▶ [DATA LISTING]:
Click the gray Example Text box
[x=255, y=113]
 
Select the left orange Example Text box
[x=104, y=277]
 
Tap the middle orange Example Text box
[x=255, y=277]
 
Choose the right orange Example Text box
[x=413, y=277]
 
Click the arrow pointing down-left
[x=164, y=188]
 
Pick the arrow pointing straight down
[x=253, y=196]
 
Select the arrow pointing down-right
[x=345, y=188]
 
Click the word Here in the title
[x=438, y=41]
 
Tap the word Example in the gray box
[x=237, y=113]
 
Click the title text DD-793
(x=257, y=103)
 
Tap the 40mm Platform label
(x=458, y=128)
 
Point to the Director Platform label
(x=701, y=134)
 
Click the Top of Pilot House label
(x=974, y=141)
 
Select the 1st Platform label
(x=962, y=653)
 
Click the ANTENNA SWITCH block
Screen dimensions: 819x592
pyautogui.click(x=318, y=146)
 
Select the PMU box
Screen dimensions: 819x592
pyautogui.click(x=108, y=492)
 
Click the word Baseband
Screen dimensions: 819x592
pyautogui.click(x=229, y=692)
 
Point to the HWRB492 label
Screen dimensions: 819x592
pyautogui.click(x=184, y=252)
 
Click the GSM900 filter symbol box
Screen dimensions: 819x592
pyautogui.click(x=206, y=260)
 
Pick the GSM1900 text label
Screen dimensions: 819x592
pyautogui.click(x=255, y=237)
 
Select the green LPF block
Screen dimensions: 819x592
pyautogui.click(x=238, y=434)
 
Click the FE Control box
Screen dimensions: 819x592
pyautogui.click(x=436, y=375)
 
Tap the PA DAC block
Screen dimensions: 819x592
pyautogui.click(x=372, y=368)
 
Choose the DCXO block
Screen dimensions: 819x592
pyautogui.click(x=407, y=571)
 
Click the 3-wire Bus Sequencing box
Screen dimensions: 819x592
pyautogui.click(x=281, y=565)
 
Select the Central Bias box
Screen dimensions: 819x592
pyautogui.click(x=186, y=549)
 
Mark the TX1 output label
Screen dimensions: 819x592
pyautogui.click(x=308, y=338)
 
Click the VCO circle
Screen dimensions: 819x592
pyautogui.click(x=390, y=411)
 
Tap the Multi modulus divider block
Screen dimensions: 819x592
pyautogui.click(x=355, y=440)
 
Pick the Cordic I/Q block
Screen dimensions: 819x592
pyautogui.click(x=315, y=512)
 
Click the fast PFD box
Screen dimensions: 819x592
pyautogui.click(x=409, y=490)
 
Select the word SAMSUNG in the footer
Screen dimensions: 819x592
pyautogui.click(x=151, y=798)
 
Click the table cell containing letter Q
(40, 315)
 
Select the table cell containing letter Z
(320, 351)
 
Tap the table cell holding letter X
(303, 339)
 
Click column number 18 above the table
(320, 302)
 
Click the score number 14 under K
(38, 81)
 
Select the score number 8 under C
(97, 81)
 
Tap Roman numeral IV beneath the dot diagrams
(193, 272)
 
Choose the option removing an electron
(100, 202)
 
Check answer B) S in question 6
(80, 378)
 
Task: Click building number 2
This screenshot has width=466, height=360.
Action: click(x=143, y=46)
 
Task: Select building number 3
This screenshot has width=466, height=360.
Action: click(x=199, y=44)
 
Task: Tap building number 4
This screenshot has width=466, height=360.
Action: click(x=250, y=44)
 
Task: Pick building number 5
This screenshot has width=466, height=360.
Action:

▶ [EXERCISE DETAILS]: Gather every line above that contains the word "down", treating case as significant.

▶ [THE RESPONSE]:
Click the arrow pointing down-left
Pick the arrow pointing straight down
Select the arrow pointing down-right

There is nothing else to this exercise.